本申请是针对分析物结合的阻抗滴定法检测，例如使用电化学阻抗谱法（EIS）测定DNA杂交。在一个实施方案中，使用同时的多频率激发，然后是FFT。在另一个实施方案中，使用一种差示方法来监控EIS变量、尤其是电子转移电阻R_et的变化速率。将EIS与标记物组合允许进行多种分析物的多路检测。而且对酶活性、尤其是对伤口治愈中的蛋白酶的动力学监控变得可能。

Description

检测分析物

本发明涉及使用增强的电化学阻抗谱（EIS）技术来检测分析物以获得该分析物的数据的方法。该方法是有利的，因为它可以产生超越已知EIS化验方法的提高的速度，并且因此可以改进得出结果的时间（TTR）并且有助于在接近患者的环境中发展此类化验法。

用于检测分析物的方法在生物化学分析领域是纵所周知的。在传统的方法中通常用可以检测的（例如通过荧光检测）荧光标记物来标记该分析物，以便辨识该分析物。

在过去几年中，在DNA检测领域，已经使用纳米颗粒作为标记物。这些标记物潜在地用于任何允许做标记并且涉及到结合作用的系统，因此在活细胞系统以及蛋白和核酸中可能是有用的。已经发现，这些纳米颗粒克服了更传统的荧光标记物的多项限制，包括成本、使用方便性、灵敏度以及选择性（Fritzsche W，Taton T A,纳米技术14(2003)R63-R73"Metalnanoparticles as labels for heterogeneous,chip-based DNA detection（金属纳米颗粒作为异相的基于芯片的DNA检测的标记物）"）。这些纳米颗粒已经用于多种不同的DNA检测方法，包括光检测、电检测、电化学检测和重量分析检测（Fritzsche W，Taton T A,纳米技术14(2003)R63-R73“Metal nanoparticles as labels for heterogeneous,chip-based DNA detection（金属纳米颗粒作为异相的基于芯片的DNA检测的标记物）”）。在基于胶体金标志的电化学汽提检测的DNA杂交检测中使用金纳米颗粒一直是成功的（Wang J,Xu D,Kawde A,Poslky R,分析化学(2001),73,5576-5581“Metal Nanoparticle-Based Electrochemical Stripping PotentiometricDetection of DNA hybridization（基于金属纳米颗粒的对DNA杂交的电化学汽提电位法检测）”）。使用半导体纳米晶体（也称为量子点）以及金纳米颗粒也已经成功用作DNA杂交研究的荧光标记物（West J,Halas N,Annual Review of Biomedical Engineering（生物医学工程评述）,2003,5:285-292“Engineered Nanomaterials for Biophotonics Applications:Improving Sensing,Imaging and Therapeutics（工程化纳米材料用于生物光子学应用：改善感测、成像和疗法）”）。

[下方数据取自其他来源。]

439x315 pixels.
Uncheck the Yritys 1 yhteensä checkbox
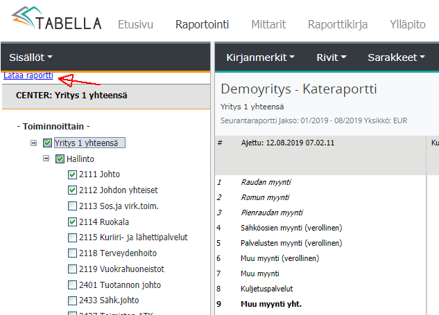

虽然通过在DNA检测方法中使用纳米颗粒代替之前的荧光标记物发现了优点，但仍需要改进检测方法的灵敏度、选择性以及特别是速度。虽然每种检测方法具有某个程度的灵敏度和选择性，但它们各自具有不同的限制因素并产生不同的不准确性，并且各自不如所希望的快，尤其是对于希望短的得出结果时间（例如，约10分钟）的接近患者环境的测试而言。

除此类方法之外，已经在检测DNA时将纳米颗粒标记法与电泳进行了结合（见WO 2009/112537）。电泳是用于加速DNA至电极表面上的互补探针上的结合。该方法是有利的，这是因为它可以产生超过已知化验方法的提高的速度以及灵敏度。

除此之外，还日渐需要便宜且简单的检测方法，特别是用于接近患者的环境中的DNA检测。为降低成本、简化方法并且提高检测速度，已经已知的是完全省略贴标记作用。虽然不使用标记物的检测方法可能具有这些优点，但实现这些标记物提供的灵活性和检测灵敏度是一项挑战。

过去已经考虑了在使用和不使用标记物的情况下用电化学阻抗谱（EIS）技术来在分析物上获得数据。以下参考文献提供了背景细节：

EIS在生物传感中的应用综述，Daniels,J.S.,Pourmanda,N.,“Label-Free Impedance Biosensors:Opportunities and Challenges（无标记阻抗生物传感器：机遇与挑战）”,Electroanalysis（电分析）,19,2007,1239-1257。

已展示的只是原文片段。